• [TASK OBJECTIVE]: Gather every line from the entries below that includes "legend".

• [Collected data entries]:
========

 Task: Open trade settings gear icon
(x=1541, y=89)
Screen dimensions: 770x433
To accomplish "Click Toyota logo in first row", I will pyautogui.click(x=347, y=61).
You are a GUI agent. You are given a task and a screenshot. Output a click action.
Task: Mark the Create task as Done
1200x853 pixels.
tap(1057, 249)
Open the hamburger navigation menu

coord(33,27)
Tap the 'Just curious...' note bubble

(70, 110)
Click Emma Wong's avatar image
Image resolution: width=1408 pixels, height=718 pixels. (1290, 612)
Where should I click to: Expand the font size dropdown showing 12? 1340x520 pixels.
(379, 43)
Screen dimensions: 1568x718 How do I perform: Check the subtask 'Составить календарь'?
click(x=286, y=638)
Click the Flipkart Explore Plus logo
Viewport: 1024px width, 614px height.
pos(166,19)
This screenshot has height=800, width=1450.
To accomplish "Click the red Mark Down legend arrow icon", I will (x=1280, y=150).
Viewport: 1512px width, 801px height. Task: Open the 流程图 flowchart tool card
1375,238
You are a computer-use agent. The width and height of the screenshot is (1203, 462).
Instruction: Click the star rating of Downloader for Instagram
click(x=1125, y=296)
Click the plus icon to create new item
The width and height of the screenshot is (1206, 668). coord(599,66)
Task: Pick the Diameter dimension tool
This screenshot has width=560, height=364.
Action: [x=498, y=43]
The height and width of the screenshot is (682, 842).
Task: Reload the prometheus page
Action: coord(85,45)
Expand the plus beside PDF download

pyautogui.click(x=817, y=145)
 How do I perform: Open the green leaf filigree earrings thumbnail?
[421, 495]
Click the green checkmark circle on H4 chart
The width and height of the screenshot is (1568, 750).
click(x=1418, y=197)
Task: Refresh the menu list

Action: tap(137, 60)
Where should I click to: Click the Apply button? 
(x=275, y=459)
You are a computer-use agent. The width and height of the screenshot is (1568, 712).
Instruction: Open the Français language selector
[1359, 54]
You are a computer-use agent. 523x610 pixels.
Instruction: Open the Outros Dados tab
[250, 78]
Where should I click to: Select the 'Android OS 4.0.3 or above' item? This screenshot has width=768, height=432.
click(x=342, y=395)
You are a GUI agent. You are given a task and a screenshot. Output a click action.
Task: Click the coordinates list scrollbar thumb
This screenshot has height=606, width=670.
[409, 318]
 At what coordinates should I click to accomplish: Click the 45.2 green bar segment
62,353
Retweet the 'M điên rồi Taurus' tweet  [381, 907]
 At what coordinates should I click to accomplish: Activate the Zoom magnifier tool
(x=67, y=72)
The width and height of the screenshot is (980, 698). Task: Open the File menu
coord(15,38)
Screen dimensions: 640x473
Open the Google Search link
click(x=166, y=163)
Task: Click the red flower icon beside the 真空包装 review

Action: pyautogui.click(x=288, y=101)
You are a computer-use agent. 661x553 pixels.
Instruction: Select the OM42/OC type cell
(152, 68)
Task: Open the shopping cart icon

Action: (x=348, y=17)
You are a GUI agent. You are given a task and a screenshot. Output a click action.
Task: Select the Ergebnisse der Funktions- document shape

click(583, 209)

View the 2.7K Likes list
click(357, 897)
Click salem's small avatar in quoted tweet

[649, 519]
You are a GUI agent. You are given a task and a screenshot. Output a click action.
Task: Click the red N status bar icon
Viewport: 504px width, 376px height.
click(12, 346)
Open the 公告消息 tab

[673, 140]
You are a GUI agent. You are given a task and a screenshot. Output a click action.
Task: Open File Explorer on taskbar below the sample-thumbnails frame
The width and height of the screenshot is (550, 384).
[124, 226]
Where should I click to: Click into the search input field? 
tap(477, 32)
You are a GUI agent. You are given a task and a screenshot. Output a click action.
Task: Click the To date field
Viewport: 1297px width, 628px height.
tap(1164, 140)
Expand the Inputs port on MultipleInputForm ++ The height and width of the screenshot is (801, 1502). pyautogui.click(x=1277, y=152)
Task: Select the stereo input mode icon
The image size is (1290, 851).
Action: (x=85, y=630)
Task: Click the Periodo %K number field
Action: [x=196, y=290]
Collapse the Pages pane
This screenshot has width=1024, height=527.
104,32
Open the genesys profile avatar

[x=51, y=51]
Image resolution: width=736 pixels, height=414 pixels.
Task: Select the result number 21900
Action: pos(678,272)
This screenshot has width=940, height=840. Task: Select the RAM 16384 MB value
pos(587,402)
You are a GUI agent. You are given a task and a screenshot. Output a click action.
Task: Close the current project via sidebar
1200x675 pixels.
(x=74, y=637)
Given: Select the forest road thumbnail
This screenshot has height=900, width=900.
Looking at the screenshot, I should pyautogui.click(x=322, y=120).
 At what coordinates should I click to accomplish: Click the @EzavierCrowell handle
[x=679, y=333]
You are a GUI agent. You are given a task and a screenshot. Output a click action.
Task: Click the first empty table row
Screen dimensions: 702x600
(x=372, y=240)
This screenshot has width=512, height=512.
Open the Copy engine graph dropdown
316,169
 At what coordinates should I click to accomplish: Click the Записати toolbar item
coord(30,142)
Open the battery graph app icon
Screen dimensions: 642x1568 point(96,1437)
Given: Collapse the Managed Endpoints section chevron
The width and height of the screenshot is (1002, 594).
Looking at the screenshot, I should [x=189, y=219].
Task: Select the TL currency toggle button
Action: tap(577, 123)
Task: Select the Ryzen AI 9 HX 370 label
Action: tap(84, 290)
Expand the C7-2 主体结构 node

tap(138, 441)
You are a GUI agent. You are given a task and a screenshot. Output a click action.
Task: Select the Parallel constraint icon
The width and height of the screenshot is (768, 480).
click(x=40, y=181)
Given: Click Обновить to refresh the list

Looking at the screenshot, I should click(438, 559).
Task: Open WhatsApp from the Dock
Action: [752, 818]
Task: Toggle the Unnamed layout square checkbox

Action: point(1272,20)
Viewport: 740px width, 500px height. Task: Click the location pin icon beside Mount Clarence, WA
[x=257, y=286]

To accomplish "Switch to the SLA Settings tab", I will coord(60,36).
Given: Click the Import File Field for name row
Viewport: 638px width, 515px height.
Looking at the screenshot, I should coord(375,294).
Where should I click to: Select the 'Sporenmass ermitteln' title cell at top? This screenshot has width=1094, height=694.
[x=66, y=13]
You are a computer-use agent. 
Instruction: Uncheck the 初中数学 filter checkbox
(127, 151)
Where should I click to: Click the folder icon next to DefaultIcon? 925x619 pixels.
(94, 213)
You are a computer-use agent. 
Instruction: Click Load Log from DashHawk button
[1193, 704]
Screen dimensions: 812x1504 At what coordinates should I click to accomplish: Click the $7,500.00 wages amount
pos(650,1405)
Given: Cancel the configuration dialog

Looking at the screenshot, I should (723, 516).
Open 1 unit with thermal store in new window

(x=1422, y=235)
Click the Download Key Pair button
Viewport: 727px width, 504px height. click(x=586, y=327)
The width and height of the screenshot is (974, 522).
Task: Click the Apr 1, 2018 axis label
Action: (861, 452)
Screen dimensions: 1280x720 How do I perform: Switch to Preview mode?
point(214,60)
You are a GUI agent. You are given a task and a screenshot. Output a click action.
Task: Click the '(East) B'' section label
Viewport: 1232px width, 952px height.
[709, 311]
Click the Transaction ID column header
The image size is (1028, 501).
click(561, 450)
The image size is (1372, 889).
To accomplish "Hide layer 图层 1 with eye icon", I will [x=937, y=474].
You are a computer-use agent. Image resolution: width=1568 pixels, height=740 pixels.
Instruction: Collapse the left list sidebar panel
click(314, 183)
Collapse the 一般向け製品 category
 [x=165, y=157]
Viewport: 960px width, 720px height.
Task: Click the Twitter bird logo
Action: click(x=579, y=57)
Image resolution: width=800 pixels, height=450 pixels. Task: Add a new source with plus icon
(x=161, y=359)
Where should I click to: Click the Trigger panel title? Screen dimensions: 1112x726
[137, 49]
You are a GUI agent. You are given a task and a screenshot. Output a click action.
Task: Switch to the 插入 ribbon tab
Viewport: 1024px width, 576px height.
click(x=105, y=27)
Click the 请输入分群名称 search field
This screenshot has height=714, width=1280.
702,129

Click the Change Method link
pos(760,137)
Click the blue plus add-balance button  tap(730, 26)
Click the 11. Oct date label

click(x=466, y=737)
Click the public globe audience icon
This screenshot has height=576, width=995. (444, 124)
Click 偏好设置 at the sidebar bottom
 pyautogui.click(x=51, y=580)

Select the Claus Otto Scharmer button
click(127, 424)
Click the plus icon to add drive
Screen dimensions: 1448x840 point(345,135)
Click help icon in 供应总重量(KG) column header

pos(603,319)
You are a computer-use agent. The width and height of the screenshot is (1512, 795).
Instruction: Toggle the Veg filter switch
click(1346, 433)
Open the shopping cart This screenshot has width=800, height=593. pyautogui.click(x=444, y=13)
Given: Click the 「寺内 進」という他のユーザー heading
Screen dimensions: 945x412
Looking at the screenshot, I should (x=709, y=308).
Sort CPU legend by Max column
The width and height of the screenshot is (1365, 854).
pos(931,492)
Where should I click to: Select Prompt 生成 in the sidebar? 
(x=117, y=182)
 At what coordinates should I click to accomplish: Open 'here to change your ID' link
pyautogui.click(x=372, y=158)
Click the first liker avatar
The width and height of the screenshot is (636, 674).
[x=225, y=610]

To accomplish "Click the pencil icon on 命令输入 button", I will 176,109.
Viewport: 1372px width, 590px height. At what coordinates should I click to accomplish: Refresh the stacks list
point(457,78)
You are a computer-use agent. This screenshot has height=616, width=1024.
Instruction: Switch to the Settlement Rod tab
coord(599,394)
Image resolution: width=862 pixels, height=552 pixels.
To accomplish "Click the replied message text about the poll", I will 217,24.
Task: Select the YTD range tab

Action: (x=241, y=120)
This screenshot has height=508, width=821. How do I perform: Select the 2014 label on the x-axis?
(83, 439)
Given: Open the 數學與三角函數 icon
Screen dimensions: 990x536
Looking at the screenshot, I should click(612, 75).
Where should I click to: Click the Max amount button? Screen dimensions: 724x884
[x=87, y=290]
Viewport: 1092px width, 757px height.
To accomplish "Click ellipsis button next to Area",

========

• [FINISHED EXERCISE]:
To accomplish "Click the red Mark Down legend arrow icon", I will (x=1280, y=150).
Sort CPU legend by Max column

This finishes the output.